ISBN-13: 9780300100723 / Angielski / Twarda / 2018 / 544 str.
An enlightening and overdue re-evaluation of the masterwork of a complex and under-appreciated artist
Charlotte Salomon (1917-1943) is renowned for a single, monumental, modernist artwork, Life? or Theatre? (Leben? oder Theater?), comprising 784 paintings and created between 1941 and 1942. This major art-historical study sheds new light on the remarkable combination of image, text and music, revealing Salomon's wealth of references to cinema, opera, Berlin cabaret, and the painter's self-consciously deployed modernist engagements with artists such as Van Gogh, Munch and Kollwitz. Additionally, Pollock draws attention to affinities in Salomon's work with that of others who shared her experience of statelessness and menaced exile in Nazi-dominated Europe, including Hannah Arendt, Sigmund Freud, and Walter Benjamin.

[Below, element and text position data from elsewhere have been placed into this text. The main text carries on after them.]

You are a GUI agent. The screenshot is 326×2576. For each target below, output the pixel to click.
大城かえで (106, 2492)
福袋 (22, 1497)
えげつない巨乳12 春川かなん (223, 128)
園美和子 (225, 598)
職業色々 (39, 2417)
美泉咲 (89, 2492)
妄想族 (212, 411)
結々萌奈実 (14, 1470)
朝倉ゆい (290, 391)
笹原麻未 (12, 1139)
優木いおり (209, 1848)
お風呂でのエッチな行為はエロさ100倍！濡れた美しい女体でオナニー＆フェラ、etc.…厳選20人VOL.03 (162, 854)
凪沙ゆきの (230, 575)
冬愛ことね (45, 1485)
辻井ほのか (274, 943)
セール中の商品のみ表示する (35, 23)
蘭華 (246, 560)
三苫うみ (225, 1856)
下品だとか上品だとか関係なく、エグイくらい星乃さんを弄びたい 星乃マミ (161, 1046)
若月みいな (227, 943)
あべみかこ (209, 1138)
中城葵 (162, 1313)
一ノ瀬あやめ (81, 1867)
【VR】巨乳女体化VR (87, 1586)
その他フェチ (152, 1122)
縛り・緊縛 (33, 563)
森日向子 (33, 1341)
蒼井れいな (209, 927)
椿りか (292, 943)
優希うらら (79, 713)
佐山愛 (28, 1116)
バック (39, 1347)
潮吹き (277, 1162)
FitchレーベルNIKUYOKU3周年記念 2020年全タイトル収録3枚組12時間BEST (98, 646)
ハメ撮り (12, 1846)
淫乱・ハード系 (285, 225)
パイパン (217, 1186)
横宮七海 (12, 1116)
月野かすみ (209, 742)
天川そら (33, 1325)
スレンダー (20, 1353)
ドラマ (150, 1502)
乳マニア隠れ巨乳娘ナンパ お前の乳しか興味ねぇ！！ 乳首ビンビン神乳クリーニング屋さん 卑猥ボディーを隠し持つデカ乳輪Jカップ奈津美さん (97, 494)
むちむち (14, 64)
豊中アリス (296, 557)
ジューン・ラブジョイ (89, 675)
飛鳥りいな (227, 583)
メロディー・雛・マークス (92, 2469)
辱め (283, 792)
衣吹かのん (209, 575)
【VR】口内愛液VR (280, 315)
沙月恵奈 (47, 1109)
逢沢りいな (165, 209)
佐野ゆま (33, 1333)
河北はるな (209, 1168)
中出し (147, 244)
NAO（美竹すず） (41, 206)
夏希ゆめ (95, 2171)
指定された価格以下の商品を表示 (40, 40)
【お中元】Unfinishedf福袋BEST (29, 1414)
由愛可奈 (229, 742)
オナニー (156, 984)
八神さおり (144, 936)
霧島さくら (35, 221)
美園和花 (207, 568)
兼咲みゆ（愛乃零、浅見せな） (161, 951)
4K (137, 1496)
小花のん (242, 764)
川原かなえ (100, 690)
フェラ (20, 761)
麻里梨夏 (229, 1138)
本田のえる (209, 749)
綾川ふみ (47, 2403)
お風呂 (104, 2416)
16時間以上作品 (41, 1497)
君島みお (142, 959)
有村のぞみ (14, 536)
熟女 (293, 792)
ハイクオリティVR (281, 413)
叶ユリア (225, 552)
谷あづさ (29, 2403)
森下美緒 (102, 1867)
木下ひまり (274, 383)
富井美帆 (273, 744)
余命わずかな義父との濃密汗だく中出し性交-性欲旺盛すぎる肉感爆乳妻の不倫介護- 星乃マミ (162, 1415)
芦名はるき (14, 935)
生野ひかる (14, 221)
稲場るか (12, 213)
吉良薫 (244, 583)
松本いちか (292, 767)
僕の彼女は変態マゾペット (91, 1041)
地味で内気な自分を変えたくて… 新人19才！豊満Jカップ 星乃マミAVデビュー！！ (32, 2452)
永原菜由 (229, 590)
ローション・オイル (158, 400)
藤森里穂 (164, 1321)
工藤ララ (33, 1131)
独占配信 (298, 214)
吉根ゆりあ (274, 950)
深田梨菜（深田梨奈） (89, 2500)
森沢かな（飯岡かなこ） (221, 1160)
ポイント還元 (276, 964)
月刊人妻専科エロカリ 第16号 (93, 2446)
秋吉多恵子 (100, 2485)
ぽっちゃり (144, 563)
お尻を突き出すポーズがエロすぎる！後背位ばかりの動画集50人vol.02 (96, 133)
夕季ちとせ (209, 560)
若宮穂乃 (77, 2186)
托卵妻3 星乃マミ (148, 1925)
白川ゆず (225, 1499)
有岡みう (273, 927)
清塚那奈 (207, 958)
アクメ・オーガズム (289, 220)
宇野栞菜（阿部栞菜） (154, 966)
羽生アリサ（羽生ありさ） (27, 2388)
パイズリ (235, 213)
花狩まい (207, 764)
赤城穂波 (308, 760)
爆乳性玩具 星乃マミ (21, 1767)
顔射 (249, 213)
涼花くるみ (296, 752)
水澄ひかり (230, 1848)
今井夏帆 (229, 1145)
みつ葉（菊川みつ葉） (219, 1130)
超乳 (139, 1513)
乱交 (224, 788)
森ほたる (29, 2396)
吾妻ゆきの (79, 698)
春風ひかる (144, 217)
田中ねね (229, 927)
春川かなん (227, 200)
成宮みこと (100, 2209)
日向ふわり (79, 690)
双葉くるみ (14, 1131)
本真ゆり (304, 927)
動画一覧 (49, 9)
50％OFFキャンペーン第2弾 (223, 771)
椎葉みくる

In a reading informed by a rich range of insights originating in feminist theories of subjectivity, story-telling, memory, and trauma, Pollock confronts shocking new evidence of the extremity of the young artist's last few months, and discovers in Leben? oder Theater? profound testimony to the everyday crime of familial sexual abuse of women.
Through her comprehensive research and many years of observation of the paintings, Griselda Pollock's account claims for this impressive and important work its rightful place in the art of the 20th century.